A 44 años de la Guerra de Malvinas, las palabras de Vallejos, excombatiente chaqueño que tenía apenas 22 años cuando fue destinado al conflicto, volvieron a poner en primer plano el costado más humano y desgarrador de aquella experiencia. En diálogo con C5N, y desde el acto que se realizó en Tierra del Fuego, reconstruyó no solo su paso por las islas, sino también una historia íntima que aún hoy lo conmueve.
Cabo primero de la Armada, en una época en la que la Prefectura dependía de esa fuerza, Vallejos pidió voluntariamente ser enviado al frente. Estuvo en Puerto Argentino y participó de patrullajes marítimos alrededor de las islas, con la misión de impedir el avance británico. Pero la guerra, dice, pronto dejó de ser lo que muchos imaginaban.
“A partir del primero de mayo todo cambió. Tomamos conciencia de que no era como se decía, que no íbamos a llegar a un acuerdo. Se venía la mano pesada”, recordó. Y agregó, con crudeza: “Matar o ver morir a alguien al lado de uno no es algo que se supere ni con el tiempo”.
En ese contexto, relató uno de los episodios más duros que le tocó atravesar: el ataque a una embarcación en la que trasladaban efectivos y armamento hacia Darwin. “Tuvimos la mala suerte de que en mayo, cuando llevábamos gente del Ejército, fuimos atacados. Ahí se perdió el último guardacostas de los dos que teníamos”, contó.
Sin embargo, entre los recuerdos de combate y la tensión permanente, emergen también las historias personales que la guerra dejó marcadas a fuego. Una de ellas es la de Carlos Trepo, su amigo de la infancia en La Leonesa, Chaco.

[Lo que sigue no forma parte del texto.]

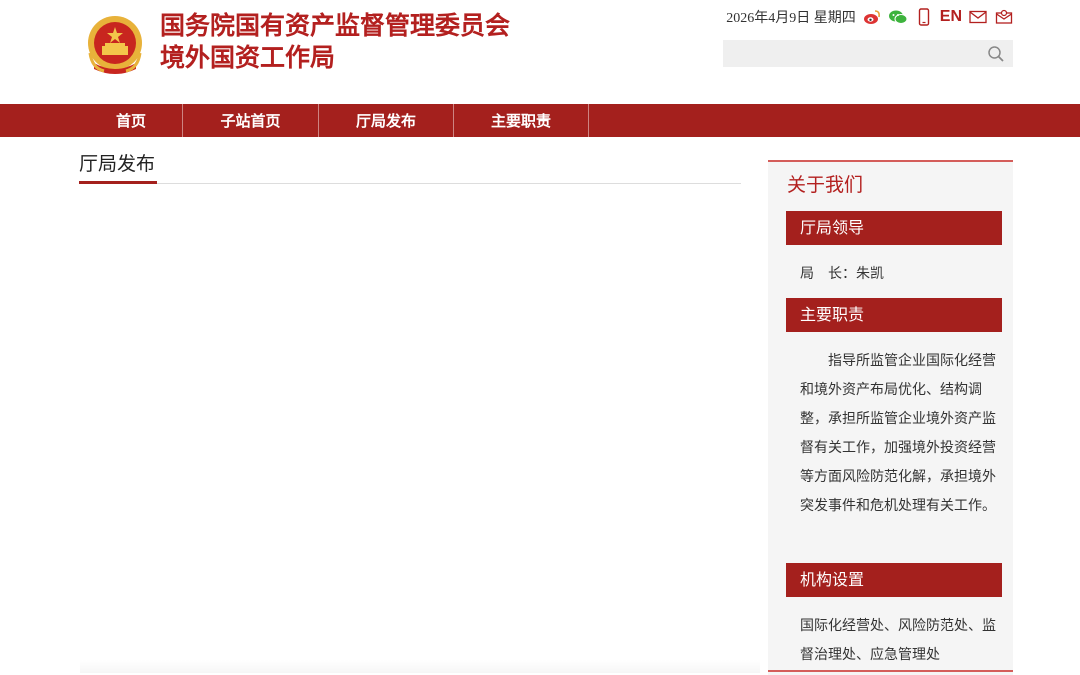  I want to click on english-link: EN, so click(951, 17). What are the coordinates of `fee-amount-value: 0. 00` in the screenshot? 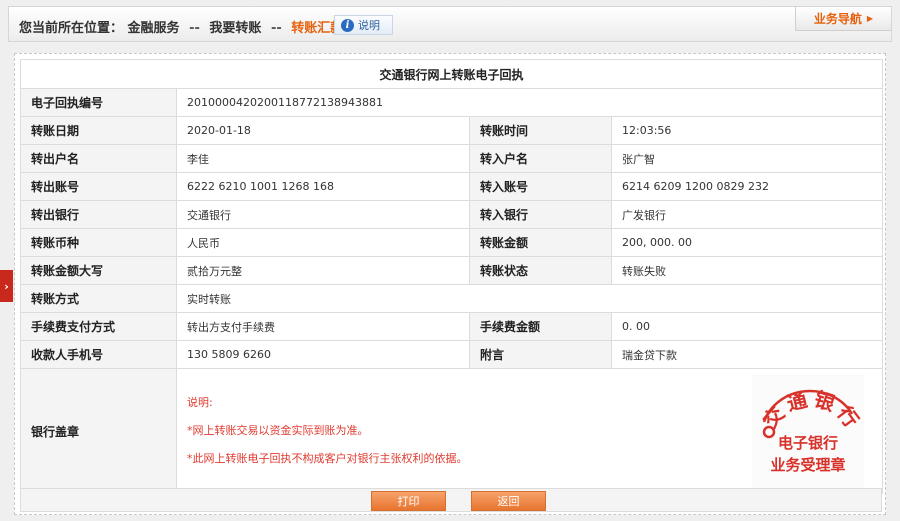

“En Malvinas me encontré con varios amigos del pueblo. Éramos cuatro o cinco chaqueños. Uno de ellos me dijo que que Trepo también estaba, que era gendarme”, relató. Pero ese encuentro nunca ocurrió.
Carlos Trepo murió en cercanías del monte Kent, cuando el helicóptero en el que viajaba fue derribado. En ese ataque fallecieron siete gendarmes. “Fue el único con el que no me pude encontrar. De todos los que nos vimos en Malvinas, fue el único que no volvió”, dijo Vallejos, con la voz atravesada por los años y la memoria.
Desde entonces, su figura quedó ligada para siempre a la experiencia de la guerra. “Cuando hablo de Malvinas, siempre lo tengo presente. Fuimos juntos al colegio. Me quedó su recuerdo porque no lo pude ver”, expresó.
El regreso al continente tampoco trajo alivio. Vallejos recordó el momento en que visitó a la familia de su amigo. “Fui a ver a su madre. No podía hablar del llanto y la emoción. Su hijo no volvió, pero sí muchos de sus amigos. Era imposible explicarle la situación”, evocó.
Esa imagen quedó grabada para siempre. “Con el paso de los años sigo recordando el sentimiento desgarrador de esa madre. Ni el cuerpo le entregaron. Fue algo terrible. Cuando recuerdo Malvinas, recuerdo la imagen de Carlos Trepo”, concluyó.